◆ **Material shown**:

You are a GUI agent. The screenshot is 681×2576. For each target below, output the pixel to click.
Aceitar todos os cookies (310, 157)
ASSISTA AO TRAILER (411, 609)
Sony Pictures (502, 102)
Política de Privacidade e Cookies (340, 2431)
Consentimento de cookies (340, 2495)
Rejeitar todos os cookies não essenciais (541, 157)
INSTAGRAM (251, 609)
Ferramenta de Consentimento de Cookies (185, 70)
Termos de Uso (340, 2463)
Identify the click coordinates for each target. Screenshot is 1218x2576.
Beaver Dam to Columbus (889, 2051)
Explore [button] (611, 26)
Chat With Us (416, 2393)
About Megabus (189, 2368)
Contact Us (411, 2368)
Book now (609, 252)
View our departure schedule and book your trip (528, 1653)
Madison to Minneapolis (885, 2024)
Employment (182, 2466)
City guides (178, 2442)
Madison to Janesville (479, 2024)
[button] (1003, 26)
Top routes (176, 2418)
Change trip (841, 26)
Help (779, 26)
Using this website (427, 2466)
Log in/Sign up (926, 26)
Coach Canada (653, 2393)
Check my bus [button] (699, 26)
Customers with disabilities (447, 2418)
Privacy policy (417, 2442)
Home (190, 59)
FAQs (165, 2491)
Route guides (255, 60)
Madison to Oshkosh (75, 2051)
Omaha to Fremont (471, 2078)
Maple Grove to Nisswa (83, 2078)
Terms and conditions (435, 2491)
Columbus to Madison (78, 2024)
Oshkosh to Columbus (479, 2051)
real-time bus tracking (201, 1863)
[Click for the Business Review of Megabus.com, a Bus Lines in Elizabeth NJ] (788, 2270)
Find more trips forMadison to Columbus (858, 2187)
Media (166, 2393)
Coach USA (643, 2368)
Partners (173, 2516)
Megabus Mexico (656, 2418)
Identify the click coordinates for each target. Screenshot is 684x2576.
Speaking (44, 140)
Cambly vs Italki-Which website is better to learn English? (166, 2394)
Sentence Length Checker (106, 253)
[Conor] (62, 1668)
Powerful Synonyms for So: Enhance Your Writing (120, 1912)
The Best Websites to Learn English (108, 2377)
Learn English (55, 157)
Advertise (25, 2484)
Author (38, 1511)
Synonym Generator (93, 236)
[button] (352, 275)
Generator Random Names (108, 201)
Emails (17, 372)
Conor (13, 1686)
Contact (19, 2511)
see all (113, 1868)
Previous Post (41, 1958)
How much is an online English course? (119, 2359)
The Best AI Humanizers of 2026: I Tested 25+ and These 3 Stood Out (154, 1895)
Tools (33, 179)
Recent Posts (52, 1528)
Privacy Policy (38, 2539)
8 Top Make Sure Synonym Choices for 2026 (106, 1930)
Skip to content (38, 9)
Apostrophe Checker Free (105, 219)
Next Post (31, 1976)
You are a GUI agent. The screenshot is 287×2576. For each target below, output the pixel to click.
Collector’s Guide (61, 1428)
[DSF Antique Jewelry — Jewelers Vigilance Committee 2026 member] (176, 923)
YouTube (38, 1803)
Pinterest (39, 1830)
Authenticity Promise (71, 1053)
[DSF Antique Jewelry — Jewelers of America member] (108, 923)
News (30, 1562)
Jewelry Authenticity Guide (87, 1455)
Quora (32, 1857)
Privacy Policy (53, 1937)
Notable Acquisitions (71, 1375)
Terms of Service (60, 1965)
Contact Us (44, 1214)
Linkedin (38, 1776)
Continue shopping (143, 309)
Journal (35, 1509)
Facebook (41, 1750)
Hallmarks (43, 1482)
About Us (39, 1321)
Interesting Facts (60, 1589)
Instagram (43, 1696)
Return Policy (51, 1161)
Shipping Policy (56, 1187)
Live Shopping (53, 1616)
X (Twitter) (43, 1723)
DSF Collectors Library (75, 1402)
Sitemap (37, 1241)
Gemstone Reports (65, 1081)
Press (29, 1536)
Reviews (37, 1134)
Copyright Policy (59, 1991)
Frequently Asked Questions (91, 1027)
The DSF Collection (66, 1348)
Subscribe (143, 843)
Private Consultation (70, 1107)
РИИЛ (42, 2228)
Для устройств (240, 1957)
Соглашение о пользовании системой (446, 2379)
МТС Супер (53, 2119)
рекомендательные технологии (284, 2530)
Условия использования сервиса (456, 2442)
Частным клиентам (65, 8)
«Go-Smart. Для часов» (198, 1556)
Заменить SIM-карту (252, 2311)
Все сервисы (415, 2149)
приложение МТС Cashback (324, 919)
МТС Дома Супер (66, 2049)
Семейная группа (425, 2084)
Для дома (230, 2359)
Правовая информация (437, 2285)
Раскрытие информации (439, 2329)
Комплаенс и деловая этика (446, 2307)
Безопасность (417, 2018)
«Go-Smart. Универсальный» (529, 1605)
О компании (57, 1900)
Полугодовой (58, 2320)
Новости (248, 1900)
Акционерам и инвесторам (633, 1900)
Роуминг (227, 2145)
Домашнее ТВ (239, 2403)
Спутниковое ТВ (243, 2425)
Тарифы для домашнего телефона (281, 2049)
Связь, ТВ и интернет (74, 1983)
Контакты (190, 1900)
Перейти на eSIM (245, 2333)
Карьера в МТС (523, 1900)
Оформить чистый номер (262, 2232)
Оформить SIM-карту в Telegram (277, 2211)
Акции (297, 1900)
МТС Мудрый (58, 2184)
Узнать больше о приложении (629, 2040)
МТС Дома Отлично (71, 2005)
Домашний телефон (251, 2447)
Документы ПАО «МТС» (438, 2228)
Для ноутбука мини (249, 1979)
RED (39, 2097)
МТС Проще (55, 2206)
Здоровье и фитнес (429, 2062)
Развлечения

◆ **What you should do**:
What you give back should be exactly the lines of the data above from the line with "Help (779, 26)" through the line with "Terms and conditions (435, 2491)", both of those included, and nothing more.

◆ **Written reply**:
Help (779, 26)
Using this website (427, 2466)
Log in/Sign up (926, 26)
Coach Canada (653, 2393)
Check my bus [button] (699, 26)
Customers with disabilities (447, 2418)
Privacy policy (417, 2442)
Home (190, 59)
FAQs (165, 2491)
Route guides (255, 60)
Madison to Oshkosh (75, 2051)
Omaha to Fremont (471, 2078)
Maple Grove to Nisswa (83, 2078)
Terms and conditions (435, 2491)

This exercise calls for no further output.